New evidence points to why genes that make us susceptible to infections and autoimmune diseases continue to be passed down instead of being eradicated from the gene pool.
The National Science Foundation (NSF) reports that biologists conducting research funded by the NSF and the National Institute of Allergy and Infectious Diseases have discovered evidence of why mice, people and other vertebrate animals carry thousands of varieties of genes that create MHC immune-system proteins (Major histocompatibility complex) yet some of these genes make vertebrate animals susceptible to infections and to autoimmune diseases.

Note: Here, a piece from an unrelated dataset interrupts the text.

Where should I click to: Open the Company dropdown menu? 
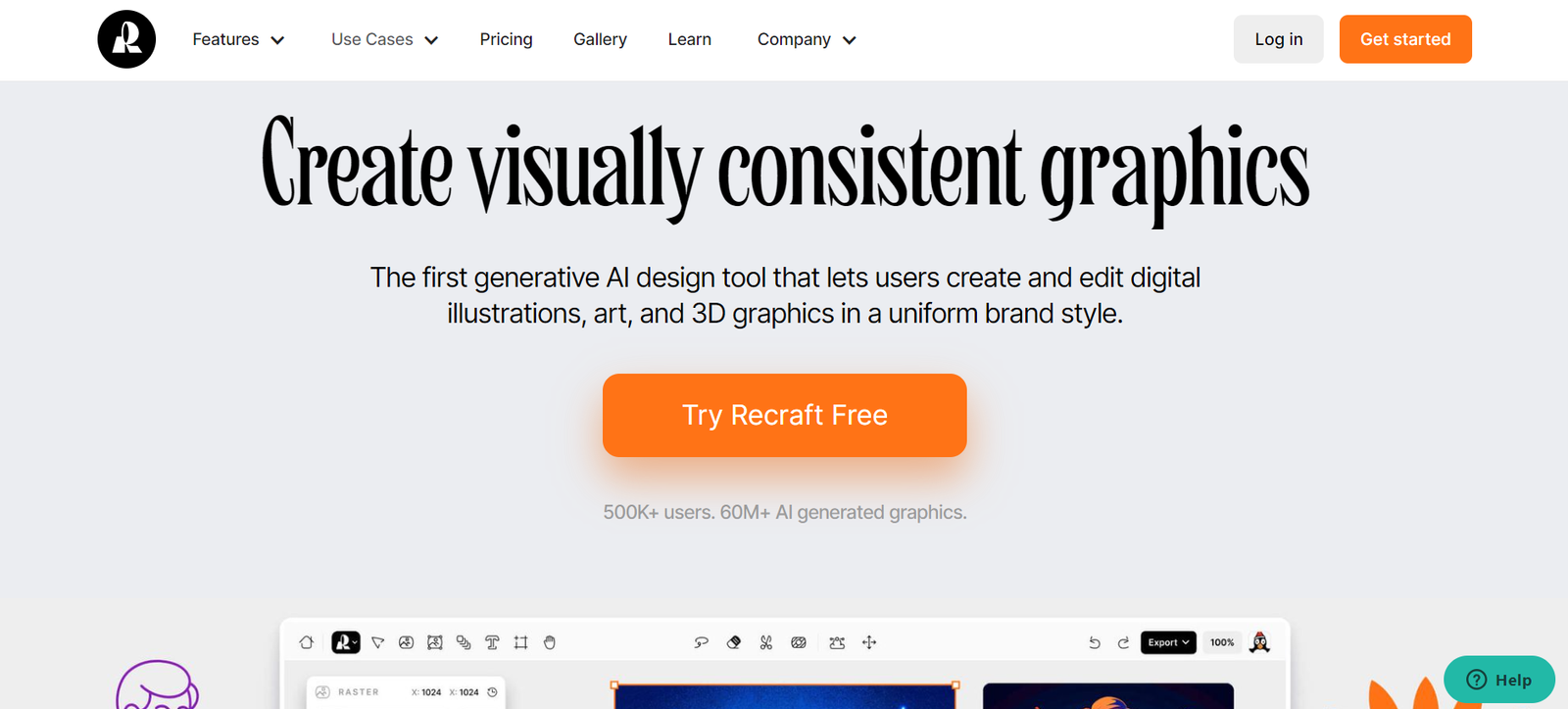806,39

According to the NSF report, MHC proteins "identify invading germs, reject or accept transplanted organs and help vertebrates smell compatible mates." Once they have distinguished ‘friendly’ or similar proteins from foreign ones they activate an immune response against the ‘foreign bodies.'
The report explains that although each person carries approximately 12 varieties of the six human MHC genes, the human population has anywhere from hundreds to over 2000 types of each of the six human genes that produce MHC proteins.

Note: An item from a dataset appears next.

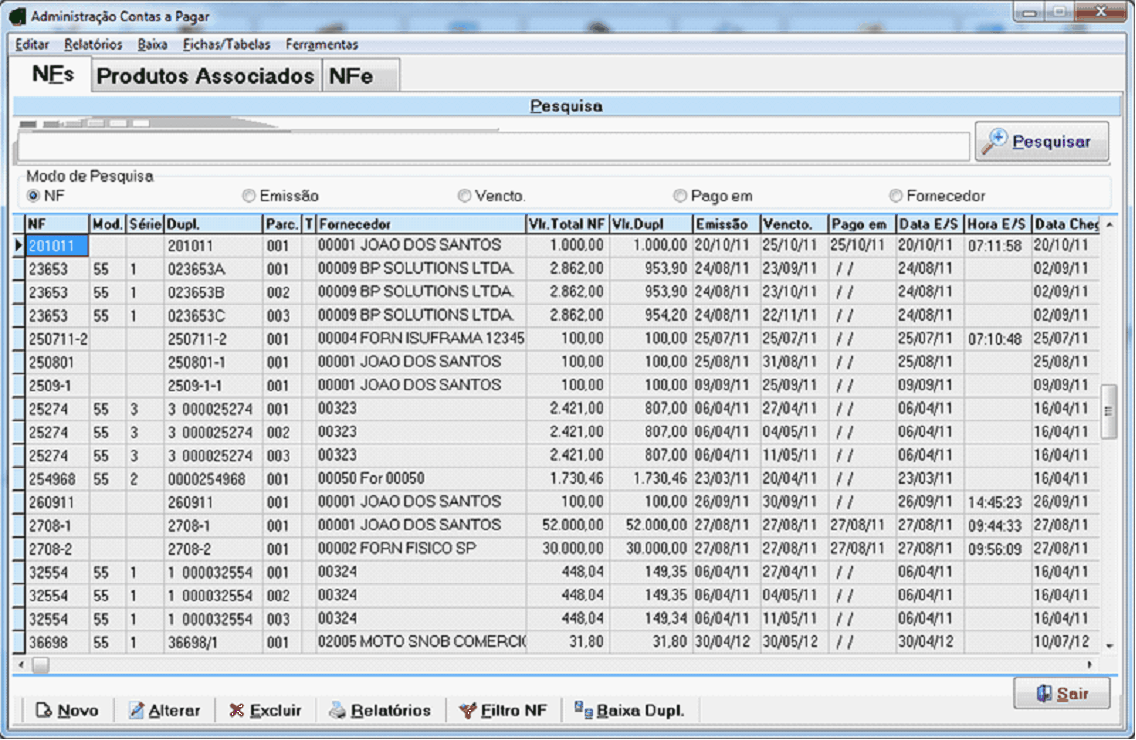1136x740 pixels.
Task: Switch to the NFe tab
Action: pos(351,77)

Certain MHCs actually make people more vulnerable to pathogens (disease-causing viruses, bacteria or parasites) including the AIDS virus, malaria and hepatitis B and C and autoimmune diseases such as type I diabetes, rheumatoid arthritis, lupus, multiple sclerosis, irritable bowel disease and ankylosing spondylitis.
Microbes in a testtube
Scientists have proposed three theories as to why so many MHC gene variants exist in vertebrate animal populations:
One theory is that “an organism with more MHC varieties has a better immune response than organisms with fewer varieties, so over time, organisms with more MHCs are more likely to survive.”
Another is that according to past research “people and other animals are attracted to the smell of potential mates with MHCs that are ‘foreign’ rather than ‘self’ and parents with different MHC variants produce children with more MHCs and thus stronger immune systems."
The third theory is that pathogens mutate and evolve to become less recognisable by the MHCs and thus evade an immune response. Consequently, the pathogens thrive.
In their study, the scientists created emerging diseases by causing a mouse leukaemia virus to evolve in mice. This process showed how the virus adapted to specific MHC proteins.
In the NSF report biologist Wayne Potts of the University of Utah says that the results of this study explain why there are so many versions of the MHC genes, and why the ones that cause susceptibility to diseases are being maintained and not eliminated.
Potts is stated as saying:
The experiments demonstrate the first step in the antagonistic co-evolutionary dance between a virus and MHC genes. It's a model to identify what things change in viruses to make them more virulent and thus emerging diseases.
In addition to Potts and Kubinak, the paper's lead author, the paper's co-authors are James Ruff, Cornelius Whitney Hyzer, and Patricia Slev, all of The University of Utah.